It’s not, not, not, not a north/south thing, they told us. But it is.
At the second Democrat-only gaming summit Friday, co-chairman State Sen. Jim Whelan (D-Atlantic City) pointed out that Gov. Chris Christie and state Sen. President Steve Sweeney (D-West Deptford) are opposed to spreading some of Atlantic City’s gaming love north. But one heavy hitter isn’t jumping on board. (Hint: She controls the Assembly).
The buzz word was “racino”: a combination racetrack-casino, like the one opening at Aqueduct Racetrack in Queens.
“Is the only answer that we’re going to fight for the next three, four, five years (over a racino)?” Whelan said to Tom Luchento, president of the standardbred association. “How’s that productive?”
“Has any thought been given (to) looking over the other options?” Whelan said. “The governor and the senate president have taken the casinos out of the (equation).”
“Well the people have not,” Luchento said.
Unfortunately, Whelan told him, “The governor’s the 800 pound gorilla in the state.”
“But the governor works for the people of New Jersey,” Luchento said to applause.
Sweeney said a casino is an “easy fix.”
“It would be years in the making,” he said. “We have to help these industries today.”
He lauded State Sen. Ray Lesniak for bringing alternative plans to the table, like gearing up for a fight on internet gaming.
“How about we look at some of the ideas that Sen. Lesniak put forward,” Sweeney said.
But Assemblyman Ralph Caputo (D-Belleville) didn’t like the insinuation that casinos were off the table completely.
“Nobody should back off from an idea out of fear, out of authority,” Caputo said.
“You need gambling in the Meadowlands,” said Constantino Milano, vice president of Hartz Mountain Industries, one of the largest development companies in the area. “Not just slots.”
After the summit, Luchento told PolitickerNJ that the casino industry was greedy, shutting out the racing industry from profits and using the “no casinos outside AC” rebuttal as an excuse.
“If we were out of here tomorrow, they’d have a casino in here tomorrow,” Luchento said. “They don’t want to share with anybody.”
Bucking the other leaders’ line, Assembly Speaker Sheila Oliver (D-East Orange) said, “I don’t think that (a racino) should be off the table.”
One of the hurdles Oliver admits is that big-bankroll gamblers come from the north.
“If you siphon off high-income gamblers that further represents a problem with (the Atlantic City casino backers).”
How about a Monday-to-Thursday casino, as was mentioned at the summit, that would promote weekend gambling in Atlantic City?
“I love that idea,” Oliver said, noting that an untapped market exists among the young thirty-somethings. “We’re running out of senior citizens.”

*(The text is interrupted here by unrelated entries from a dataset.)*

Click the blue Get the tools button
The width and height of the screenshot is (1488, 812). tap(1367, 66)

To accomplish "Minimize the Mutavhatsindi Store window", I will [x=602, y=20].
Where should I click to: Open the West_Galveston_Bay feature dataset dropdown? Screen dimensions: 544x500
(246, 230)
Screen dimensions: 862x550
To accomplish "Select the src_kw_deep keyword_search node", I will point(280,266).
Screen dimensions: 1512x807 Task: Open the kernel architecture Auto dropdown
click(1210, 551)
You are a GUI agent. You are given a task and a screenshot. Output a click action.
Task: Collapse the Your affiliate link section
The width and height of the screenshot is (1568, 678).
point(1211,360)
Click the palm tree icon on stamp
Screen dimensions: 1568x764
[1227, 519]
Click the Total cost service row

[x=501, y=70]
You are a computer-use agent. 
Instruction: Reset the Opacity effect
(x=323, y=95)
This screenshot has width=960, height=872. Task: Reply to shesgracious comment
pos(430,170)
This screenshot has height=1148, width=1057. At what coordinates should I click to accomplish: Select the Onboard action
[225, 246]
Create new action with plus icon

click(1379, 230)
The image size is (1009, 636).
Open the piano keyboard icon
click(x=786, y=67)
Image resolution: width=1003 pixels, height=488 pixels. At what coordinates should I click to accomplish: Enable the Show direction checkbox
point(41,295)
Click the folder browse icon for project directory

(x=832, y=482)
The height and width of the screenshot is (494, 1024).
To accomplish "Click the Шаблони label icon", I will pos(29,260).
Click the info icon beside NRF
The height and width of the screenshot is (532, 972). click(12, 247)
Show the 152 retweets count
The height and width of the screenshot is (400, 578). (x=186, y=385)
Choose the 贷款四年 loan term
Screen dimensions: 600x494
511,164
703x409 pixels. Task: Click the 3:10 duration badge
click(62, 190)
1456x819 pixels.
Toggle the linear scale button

Caputo and State Sen. Paul Sarlo (D-Wood-Ridge) have voiced their support for a ballot referendum, letting voters decide, but industry insiders from the north aren’t as supportive. They don’t trust voters, one source said.
The voters already have decided, Sweeney told PolitickerNJ after the summit.
“Gov. Christie was against VLTs outside Atlantic City (during the election),” he said. “He won. The voters have decided.”
“There’s a whole lot of tools available to this industry,” Sweeney said. “I think we have to explore other options that are obtainable right now.”
The group will move to Monmouth Park later this month for the third summit.
Caputo called the absence of Jon Hansen, author of the state’s Hanson Report and former chairman of the NJ Sports & Exposition Authority, from the first two summits “insulting.”
“Mr. Hanson committed to being at the Monmouth hearing,” Whelan said.
Lesniak called Hanson’s investigations leading up the published report “secretive,” and several professionals who testified before the panel on Friday said they were never approached by Hansen.
Correction: A comment in an earlier version of this story originally attributed to NJSEA CEO Dennis Robinson was misattributed. The quote has been removed from the story.